Po wydaniu w czwartek uchwały, prezes izby karnej SN Lech Paprzycki powiedział, że jej uzasadnienie będzie dostępne w internecie w najbliższych dniach.
Adwokat dodał, że złożył już do prokuratury wniosek o zapoznanie się z formalnym postanowieniem o zarzutach dla biznesmena - dopiero wtedy będzie mógł je skomentować.
Poszukiwany Krauze Krauze jest podejrzany o złożenie fałszywych zeznań w śledztwie ws. przecieku z akcji CBA w resorcie rolnictwa - zeznawał 14 lipca. jest też podejrzany o utrudnianie śledztwa w sprawie przecieku, za co grozi do pięciu lat więzienia.

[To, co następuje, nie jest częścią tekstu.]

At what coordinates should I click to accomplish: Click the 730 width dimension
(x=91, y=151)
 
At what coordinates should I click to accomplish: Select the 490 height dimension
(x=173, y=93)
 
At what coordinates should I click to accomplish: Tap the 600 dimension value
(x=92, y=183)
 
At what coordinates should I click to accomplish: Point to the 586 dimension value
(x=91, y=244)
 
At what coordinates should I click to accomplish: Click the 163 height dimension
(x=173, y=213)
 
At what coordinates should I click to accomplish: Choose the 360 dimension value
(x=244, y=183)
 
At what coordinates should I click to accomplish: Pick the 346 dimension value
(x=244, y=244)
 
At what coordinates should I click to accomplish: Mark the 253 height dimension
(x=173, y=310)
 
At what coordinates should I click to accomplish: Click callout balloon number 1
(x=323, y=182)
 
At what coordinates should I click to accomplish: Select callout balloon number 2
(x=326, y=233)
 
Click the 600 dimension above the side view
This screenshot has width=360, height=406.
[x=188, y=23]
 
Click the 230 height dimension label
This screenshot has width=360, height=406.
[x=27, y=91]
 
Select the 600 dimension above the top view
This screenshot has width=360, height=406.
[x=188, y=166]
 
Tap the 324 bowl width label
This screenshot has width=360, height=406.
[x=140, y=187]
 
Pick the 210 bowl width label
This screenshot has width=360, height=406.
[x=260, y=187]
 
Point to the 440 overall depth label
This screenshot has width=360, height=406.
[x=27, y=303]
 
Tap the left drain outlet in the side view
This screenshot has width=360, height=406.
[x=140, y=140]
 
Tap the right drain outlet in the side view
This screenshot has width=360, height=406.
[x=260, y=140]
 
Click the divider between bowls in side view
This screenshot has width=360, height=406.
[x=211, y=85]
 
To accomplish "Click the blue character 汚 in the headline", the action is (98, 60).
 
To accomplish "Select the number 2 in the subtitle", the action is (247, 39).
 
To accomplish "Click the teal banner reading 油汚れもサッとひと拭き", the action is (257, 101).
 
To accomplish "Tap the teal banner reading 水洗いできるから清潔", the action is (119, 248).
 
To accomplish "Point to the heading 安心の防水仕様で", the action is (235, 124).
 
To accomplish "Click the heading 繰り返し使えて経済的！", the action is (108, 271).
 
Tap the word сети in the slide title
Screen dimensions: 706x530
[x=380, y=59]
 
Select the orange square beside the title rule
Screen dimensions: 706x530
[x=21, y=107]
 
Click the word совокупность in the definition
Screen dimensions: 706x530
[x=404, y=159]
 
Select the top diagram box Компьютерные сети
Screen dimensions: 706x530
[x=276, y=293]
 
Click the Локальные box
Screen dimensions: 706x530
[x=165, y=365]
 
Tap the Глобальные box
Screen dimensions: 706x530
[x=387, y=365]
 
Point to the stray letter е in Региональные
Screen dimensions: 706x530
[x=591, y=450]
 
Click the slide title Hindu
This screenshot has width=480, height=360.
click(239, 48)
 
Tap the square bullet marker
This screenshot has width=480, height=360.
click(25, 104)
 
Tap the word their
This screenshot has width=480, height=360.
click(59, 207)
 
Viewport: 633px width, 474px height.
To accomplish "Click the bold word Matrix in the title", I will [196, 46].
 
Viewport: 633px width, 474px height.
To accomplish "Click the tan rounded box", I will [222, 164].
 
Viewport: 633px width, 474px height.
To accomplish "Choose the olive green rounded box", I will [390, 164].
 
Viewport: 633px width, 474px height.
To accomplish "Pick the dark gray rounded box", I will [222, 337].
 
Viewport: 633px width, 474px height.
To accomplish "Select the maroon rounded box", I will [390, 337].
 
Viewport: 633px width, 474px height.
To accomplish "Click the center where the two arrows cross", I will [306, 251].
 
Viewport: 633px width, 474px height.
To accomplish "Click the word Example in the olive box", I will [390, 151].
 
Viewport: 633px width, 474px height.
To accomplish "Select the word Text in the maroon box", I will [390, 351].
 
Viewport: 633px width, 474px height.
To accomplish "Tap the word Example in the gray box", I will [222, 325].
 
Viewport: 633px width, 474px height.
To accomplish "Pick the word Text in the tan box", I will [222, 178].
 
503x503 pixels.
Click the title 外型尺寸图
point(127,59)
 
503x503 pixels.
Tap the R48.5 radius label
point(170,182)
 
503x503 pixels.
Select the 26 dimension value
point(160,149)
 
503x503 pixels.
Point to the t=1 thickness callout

Postanowienie wydano jeszcze 29 sierpnia, razem z decyzjami wobec Janusza Kaczmarka, Konrada Kornatowskiego i Jaromira Netzla. Powołując się na "dobro śledztwa", prokurator Marzanna Mucha-Podlewska nie chciała sprecyzować czy Krauze ma zarzut za zatajenie spotkania z Kaczmarkiem 5 lipca w Marriotcie. Dodała, że Krauze ma status podejrzanego, ale formalnie nie przedstawiono mu zarzutu, bo jest za granicą.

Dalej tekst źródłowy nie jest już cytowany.